Davidowitz: Brick-And-Mortar Retail An 'Absolute Train Wreck'

| About: Consumer Staples (XLP)

By FS Staff

The following is a summary of our recent FS Insider podcast interview with well-known retail expert Howard Davidowitz, which can be listened to on our site here or on iTunes here.

We've seen substantial carnage in the retail space in the past few weeks with a pick-up in store closings and layoff announcements.

Howard Davidowitz, chairman of the New York City-based retail consulting and investment banking firm Davidowitz and Associates, has been warning of a retail disaster for some time and explained to our listeners why he doesn't think it's over yet.

Too Many Stores

The reality is, the United States has three times more store space per person than any other developed country except China, Davidowitz stated.

"We're the second most over-stored in the world," he said. "(We're) the second most over-malled in the world; combine that with the tremendous growth of online spending.
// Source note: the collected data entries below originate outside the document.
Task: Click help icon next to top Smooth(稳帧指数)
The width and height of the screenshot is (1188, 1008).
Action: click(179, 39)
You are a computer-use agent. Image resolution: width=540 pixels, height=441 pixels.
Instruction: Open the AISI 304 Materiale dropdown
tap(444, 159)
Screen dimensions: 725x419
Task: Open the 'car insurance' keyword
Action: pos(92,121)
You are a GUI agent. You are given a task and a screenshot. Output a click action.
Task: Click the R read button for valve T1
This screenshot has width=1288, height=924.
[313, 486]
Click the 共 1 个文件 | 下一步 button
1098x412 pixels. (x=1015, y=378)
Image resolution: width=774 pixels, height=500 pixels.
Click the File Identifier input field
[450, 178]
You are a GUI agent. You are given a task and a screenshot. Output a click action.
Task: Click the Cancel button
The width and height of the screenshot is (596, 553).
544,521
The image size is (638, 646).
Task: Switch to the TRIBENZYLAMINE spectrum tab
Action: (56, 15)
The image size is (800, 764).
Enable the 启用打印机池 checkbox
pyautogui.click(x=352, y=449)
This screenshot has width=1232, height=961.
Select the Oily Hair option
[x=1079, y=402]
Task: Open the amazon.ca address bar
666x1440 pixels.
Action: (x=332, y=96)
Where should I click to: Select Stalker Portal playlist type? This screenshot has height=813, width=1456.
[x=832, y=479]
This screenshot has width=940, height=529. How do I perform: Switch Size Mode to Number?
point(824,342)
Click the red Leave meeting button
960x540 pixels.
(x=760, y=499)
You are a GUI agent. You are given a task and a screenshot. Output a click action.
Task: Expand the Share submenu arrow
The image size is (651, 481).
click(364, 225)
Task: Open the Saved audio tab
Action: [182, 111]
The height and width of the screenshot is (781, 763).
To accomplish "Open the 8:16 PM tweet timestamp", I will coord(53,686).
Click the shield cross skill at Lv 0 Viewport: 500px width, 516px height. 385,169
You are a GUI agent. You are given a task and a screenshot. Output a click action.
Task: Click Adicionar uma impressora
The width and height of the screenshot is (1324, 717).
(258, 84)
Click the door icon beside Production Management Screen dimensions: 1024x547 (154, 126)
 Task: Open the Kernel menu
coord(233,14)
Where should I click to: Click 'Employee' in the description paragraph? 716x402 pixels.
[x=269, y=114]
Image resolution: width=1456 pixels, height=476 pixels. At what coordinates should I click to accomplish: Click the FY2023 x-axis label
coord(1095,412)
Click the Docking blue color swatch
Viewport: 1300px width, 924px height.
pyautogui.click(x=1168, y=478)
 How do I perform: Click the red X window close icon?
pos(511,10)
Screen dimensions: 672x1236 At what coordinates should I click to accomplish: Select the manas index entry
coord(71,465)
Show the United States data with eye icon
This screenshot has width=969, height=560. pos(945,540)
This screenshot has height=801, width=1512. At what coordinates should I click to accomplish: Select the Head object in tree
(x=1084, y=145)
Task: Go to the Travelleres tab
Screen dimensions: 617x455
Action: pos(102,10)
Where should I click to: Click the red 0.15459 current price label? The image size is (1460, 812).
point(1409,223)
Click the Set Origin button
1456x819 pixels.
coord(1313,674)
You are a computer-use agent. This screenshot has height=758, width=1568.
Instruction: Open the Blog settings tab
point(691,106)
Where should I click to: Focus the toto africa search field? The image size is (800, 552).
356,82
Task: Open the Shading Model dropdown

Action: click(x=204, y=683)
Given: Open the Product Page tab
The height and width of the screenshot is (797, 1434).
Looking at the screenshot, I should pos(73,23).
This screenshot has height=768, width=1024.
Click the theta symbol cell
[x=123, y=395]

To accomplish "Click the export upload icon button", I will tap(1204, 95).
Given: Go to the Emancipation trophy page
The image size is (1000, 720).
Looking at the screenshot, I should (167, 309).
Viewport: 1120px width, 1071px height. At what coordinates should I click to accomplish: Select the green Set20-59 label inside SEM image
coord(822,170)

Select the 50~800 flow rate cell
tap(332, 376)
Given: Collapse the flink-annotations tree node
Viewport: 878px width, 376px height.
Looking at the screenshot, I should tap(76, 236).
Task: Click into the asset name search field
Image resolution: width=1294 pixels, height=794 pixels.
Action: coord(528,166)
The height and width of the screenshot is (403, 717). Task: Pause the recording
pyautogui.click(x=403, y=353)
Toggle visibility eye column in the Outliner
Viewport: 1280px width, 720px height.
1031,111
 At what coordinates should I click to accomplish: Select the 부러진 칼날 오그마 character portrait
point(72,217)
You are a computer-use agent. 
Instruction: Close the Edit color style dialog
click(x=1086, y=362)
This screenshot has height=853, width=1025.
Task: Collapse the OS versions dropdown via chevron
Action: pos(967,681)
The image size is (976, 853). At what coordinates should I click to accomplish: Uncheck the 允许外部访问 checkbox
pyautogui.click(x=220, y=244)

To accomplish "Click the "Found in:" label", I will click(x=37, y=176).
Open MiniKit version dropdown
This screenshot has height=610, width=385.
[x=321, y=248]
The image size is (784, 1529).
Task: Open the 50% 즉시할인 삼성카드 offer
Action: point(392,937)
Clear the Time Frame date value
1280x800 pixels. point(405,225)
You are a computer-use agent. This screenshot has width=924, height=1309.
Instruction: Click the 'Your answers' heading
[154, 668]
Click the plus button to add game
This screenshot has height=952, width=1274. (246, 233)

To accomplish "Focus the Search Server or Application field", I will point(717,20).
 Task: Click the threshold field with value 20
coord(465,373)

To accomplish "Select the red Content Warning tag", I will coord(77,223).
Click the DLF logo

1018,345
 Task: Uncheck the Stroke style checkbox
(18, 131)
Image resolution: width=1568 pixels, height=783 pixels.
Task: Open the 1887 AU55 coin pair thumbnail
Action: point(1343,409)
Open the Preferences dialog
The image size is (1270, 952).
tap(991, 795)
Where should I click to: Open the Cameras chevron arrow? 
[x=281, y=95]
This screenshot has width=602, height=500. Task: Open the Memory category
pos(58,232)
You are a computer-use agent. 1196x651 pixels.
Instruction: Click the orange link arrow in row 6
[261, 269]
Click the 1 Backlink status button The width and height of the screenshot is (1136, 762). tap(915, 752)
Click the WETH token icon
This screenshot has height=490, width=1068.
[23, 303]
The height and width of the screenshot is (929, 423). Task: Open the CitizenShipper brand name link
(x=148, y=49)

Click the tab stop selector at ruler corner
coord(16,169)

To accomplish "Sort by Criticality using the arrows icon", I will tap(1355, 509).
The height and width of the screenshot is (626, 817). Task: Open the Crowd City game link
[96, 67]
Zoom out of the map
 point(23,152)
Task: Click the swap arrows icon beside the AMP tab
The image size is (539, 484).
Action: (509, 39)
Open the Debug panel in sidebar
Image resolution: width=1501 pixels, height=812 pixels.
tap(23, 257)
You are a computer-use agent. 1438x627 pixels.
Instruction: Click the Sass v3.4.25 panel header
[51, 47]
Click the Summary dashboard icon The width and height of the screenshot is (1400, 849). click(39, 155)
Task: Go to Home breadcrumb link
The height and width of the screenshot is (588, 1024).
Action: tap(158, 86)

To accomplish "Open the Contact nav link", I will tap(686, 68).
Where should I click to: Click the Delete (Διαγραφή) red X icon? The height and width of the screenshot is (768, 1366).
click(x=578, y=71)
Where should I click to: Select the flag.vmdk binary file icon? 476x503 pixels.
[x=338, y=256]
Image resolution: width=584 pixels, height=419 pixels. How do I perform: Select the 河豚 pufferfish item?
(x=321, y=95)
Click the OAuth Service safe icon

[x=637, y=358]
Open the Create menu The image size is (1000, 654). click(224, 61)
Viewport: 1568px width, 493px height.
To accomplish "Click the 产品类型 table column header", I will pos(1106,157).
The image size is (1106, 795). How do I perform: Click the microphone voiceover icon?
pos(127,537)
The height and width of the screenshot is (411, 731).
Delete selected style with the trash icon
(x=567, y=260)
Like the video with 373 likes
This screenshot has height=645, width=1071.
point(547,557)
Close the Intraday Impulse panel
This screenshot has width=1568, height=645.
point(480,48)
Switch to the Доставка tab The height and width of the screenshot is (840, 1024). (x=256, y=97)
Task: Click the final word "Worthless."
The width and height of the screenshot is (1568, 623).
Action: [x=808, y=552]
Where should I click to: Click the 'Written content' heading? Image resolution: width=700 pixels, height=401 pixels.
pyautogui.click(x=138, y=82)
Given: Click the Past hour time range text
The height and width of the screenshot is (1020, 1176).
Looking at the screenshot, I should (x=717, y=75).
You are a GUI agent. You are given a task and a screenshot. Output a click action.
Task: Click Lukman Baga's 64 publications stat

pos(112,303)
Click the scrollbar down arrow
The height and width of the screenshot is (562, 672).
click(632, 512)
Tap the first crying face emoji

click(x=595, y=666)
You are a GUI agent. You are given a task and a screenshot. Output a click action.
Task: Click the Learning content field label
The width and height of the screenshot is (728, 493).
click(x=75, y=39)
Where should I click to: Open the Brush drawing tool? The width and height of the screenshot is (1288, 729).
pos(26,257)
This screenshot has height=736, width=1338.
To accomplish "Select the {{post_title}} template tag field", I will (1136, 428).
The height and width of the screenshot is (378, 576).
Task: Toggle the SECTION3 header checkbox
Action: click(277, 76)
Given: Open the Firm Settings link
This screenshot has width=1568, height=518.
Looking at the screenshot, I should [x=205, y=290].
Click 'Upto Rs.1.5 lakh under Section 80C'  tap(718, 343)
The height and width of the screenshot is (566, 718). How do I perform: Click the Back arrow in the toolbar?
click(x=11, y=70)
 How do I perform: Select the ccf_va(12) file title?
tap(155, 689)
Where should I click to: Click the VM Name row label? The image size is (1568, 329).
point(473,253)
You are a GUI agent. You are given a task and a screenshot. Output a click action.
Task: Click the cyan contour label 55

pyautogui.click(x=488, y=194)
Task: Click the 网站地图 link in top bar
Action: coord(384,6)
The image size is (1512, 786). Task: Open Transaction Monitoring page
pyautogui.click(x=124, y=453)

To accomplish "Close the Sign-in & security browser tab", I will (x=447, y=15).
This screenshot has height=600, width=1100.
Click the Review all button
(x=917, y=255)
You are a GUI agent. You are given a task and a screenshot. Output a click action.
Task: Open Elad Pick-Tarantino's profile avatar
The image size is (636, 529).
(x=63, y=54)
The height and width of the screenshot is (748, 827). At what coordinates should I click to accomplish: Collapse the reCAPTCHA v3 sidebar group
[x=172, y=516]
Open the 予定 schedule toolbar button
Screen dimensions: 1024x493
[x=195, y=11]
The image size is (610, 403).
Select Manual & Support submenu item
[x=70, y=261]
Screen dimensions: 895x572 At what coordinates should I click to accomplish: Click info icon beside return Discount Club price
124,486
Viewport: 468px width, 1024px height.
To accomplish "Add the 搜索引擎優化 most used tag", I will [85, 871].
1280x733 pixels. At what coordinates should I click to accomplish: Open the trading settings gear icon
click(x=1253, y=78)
This is a toxic combination."

Here's a short clip of what he had to say:

Selling Online, Still Doing Terrible

All the growth in retail has been through online retailers, he noted, and we started out with dramatically more retail square footage than we needed at the beginning of this trend.

Also, eight out of the ten largest online retailers are brick-and-mortar stores, who have been pushing hard into the online space. But that isn't the answer to the problems facing retail, Davidowitz stated.

"If you take Staples (NASDAQ:SPLS), who does over $11 billion online - that's more than 55 percent of their business - they're in the tank," he said. "If you look at Macy's (NYSE:M), who's doing more online than any other department store - $5 billion, 18 percent of their business - they're doing terrible."

We're likely going to see large numbers of retail locations and malls close, he added. Store sizes have to shrink and we need fewer stores in general. We'll also have more urban stores and fewer suburban locations.

"This is going to be traumatic because there's $47 billion of shopping-centered debt coming due in the next 18 months," Davidowitz said. "Neiman Marcus is not viable. They can't operate with this much debt. Neither can J Crew. They're overwhelmed. Sears, the largest department store in America, is in liquidation. Kmart is in liquidation."

What we're seeing is an absolute train wreck, Davidowitz stated, and we're going to need massive restructuring in the retail space.